E.g. For new employee onboarding at Flyt, there’s 5 teams that need to come together so the new joiner has a fantastic first month. Everyone meets for a 15 minute stand-up (we call it a “check-in”) on the Monday before the new-joiner joins. During check-in, folks verbally introduce themselves, commit to the group to do the onboarding tasks assigned to them and mention any concerns they have to get things done. At the end of the week before the new employee joins, we get together for another quick 15 minutes (we call this one the “time-out”) for a last chance discussion of anything missing and to confirm everything is ready. Finally, by the end of the first week of the new employee, we all gather one last time in what we call the “check-out” to verbally discuss if everything went ok, and document any lessons learned.

  • Boards. When a group of really smart people find themselves discussing abstract yet hard to connect ideas, our experience is you can make everything simpler/better by using sharpies, post-its and a wall. Write down one idea per post-it, in big legible letters and stick each post-it on the table in front of you. This will get the team pointing at them as if they’re pointing at the actual idea. Try laying the same post-its out in a wall / board, left to right, top to bottom or however they make sense “in a visual space”. Folks will leap off their chairs and go straight into collaboration mode, eagerly debating the right order of things, the connections between them and the relative importance to each other. All of it from visualising ideas, one by one, in a physical space. (watch this: How to make toast).

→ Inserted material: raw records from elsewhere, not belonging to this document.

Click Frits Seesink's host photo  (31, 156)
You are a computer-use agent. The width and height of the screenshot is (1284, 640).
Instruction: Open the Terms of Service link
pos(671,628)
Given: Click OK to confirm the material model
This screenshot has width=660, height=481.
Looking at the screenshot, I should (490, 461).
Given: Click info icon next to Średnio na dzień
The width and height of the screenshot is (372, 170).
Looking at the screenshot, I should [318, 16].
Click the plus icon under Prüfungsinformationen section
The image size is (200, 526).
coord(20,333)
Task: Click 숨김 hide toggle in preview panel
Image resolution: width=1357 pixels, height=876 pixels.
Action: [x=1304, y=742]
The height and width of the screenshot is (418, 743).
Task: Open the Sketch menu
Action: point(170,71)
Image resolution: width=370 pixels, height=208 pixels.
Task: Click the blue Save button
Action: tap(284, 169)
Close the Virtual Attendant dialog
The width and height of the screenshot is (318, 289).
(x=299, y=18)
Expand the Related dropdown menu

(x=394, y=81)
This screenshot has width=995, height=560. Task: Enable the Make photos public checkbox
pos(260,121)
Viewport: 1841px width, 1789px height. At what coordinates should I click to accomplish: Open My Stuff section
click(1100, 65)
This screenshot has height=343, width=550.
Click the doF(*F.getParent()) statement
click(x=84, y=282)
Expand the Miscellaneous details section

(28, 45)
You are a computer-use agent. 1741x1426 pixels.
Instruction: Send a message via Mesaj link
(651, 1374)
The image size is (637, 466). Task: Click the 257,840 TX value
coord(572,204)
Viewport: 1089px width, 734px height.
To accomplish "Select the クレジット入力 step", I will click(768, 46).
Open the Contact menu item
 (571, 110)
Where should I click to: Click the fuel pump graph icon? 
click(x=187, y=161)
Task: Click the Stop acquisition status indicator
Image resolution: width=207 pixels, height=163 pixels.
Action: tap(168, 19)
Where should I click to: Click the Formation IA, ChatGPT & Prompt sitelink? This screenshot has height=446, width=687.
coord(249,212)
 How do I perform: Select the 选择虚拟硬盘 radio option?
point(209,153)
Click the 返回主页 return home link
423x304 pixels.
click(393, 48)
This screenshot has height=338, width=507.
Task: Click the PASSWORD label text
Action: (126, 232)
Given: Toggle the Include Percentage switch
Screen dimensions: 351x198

Photo by Daria Nepriakhina on Unsplash
  • Task Watchers. Any task tracking system (Jira, Asana) has the functionality of informing a select list of people of every update you or others make to that task. Our software engineering friends have figured this one out a long time ago. But it works for other business teams as well. If what you’re doing is going to take more than a 2–3 days to complete, and/or it involves a bunch of people to do well, then inevitably you’re going to benefit from tracking your work. Log the request straight away in a task manager, add everyone that wants to be involved as a watcher or follower of that task and share the link. Everyone can work confidently knowing that they’ll get updated when dates change, blockers arise or when the work is finally done. No more tapping on the shoulder for status updates.
How to add a watcher to a task, from the Asana guides

And that’s it! As it relates to tools we use Notion.so, Asana, Slack and Jira to get it all done (which I’ll cover in a future post).